In der gestrigen Gewinnwarnung ist von dem Partnerprogramm keine Rede mehr, es wird lediglich der heiße Sommer dafür verantwortlich gemacht, dass neben Bikinis und Flipflops keine Schuhe und Kleidung verkauft werden konnte. Wenn Sie heute aus dem Fenster schauen, dann können Sie sehen, dass das Argument des heißen Sommers nicht an den Haaren herbeigezogen ist. Ich zumindest gehe gleich einkaufen, damit wir heute Abend nochmal Grillen können... und es ist schon Mitte September! Seit Juni habe ich vielleicht dreimal eine lange Hose angehabt (ja, ich arbeite in Shorts).

Zalando hat nun also die Gewinnprognose erneut gesenkt. Jegliche Zielvorgaben werden im laufenden Jahr verfehlt.

Die Umsatzprognose wurde nur marginal gesenkt. Das Umsatzwachstum wurde ursprünglich mit 20-25% prognostiziert, Anfang August wurde diese Prognose auf „die untere Hälfte von 20-25%“ reduziert und gestern sprach man vom „unteren Ende
der angestrebten Spanne von 20-25%“.

Aufgaben:
1/ Bitte gib den Abschnitt des Textauszugs von „In der gestrigen“ bis „laufenden Jahr verfehlt.“ wieder und tausche dabei „Shorts“ gegen „Jogginghose“ aus.
2/ Woran zeigt sich laut Textauszug, dass das Argument des heißen Sommers nicht an den Haaren herbeigezogen ist?
3/ Prüfe, ob die folgenden Aussagen mit dem Textauszug übereinstimmen. Antworte jeweils mit Ja oder Nein und zitiere die entscheidenden Worte wörtlich: (a) Die Umsatzprognose wurde deutlich gesenkt. (b) In der gestrigen Gewinnwarnung wird das Partnerprogramm erwähnt. (c) Im laufenden Jahr werden alle Zielvorgaben verfehlt.
Die Zeilen haben mit dem Textauszug nichts zu tun.

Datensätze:
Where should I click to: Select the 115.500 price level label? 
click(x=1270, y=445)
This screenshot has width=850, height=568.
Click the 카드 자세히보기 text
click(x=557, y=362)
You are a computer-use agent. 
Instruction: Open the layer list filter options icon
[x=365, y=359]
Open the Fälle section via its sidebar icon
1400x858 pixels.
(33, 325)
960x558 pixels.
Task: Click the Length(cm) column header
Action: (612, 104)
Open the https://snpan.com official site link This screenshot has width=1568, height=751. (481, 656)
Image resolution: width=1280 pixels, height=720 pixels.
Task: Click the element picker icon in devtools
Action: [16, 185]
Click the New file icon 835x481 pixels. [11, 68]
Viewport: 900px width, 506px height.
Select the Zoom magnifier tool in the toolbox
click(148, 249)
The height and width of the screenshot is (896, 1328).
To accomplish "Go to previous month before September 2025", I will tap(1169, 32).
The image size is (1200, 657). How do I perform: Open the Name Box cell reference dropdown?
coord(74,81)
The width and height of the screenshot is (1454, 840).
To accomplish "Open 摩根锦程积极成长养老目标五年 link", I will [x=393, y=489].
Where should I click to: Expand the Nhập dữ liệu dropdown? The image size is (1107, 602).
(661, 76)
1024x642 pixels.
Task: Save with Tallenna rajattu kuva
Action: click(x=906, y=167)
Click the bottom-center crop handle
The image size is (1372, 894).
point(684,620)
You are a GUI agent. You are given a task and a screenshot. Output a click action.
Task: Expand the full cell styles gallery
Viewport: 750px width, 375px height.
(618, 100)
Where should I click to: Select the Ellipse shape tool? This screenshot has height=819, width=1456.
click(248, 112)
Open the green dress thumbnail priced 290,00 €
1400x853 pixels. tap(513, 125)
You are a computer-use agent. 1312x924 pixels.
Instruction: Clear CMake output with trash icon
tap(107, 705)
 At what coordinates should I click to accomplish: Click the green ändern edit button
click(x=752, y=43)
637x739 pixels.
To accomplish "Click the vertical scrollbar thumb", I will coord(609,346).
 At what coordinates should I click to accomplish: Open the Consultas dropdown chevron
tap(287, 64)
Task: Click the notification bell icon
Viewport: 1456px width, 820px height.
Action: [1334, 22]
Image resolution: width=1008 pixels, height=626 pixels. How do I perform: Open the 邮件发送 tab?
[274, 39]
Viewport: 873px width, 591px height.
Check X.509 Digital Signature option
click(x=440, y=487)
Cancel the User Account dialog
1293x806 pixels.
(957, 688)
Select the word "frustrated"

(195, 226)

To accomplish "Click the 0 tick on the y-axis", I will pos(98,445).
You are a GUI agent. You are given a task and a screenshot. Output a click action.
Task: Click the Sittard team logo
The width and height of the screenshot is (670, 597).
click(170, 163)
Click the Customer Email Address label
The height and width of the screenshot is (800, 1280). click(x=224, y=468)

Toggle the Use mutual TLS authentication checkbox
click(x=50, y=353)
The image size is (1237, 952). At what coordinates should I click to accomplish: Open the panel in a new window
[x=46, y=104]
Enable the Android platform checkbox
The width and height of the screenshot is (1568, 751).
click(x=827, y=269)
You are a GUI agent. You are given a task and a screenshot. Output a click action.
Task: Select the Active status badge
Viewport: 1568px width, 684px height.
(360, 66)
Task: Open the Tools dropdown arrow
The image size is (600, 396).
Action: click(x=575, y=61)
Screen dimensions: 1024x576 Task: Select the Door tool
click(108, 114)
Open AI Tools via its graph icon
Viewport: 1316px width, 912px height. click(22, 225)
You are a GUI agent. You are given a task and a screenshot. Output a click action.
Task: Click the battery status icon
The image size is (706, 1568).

Erwartete Ausgaben:
1/
In der gestrigen Gewinnwarnung ist von dem Partnerprogramm keine Rede mehr, es wird lediglich der heiße Sommer dafür verantwortlich gemacht, dass neben Bikinis und Flipflops keine Schuhe und Kleidung verkauft werden konnte. Wenn Sie heute aus dem Fenster schauen, dann können Sie sehen, dass das Argument des heißen Sommers nicht an den Haaren herbeigezogen ist. Ich zumindest gehe gleich einkaufen, damit wir heute Abend nochmal Grillen können... und es ist schon Mitte September! Seit Juni habe ich vielleicht dreimal eine lange Hose angehabt (ja, ich arbeite in Jogginghose).

Zalando hat nun also die Gewinnprognose erneut gesenkt. Jegliche Zielvorgaben werden im laufenden Jahr verfehlt.

2/ Ein Blick aus dem Fenster zeigt, dass es noch heiß ist. Mitte September soll noch einmal gegrillt werden, und seit Juni wurde nur etwa dreimal eine lange Hose getragen.

3/
(a) Nein: „Die Umsatzprognose wurde nur marginal gesenkt.“
(b) Nein: „In der gestrigen Gewinnwarnung ist von dem Partnerprogramm keine Rede mehr“
(c) Ja: „Jegliche Zielvorgaben werden im laufenden Jahr verfehlt.“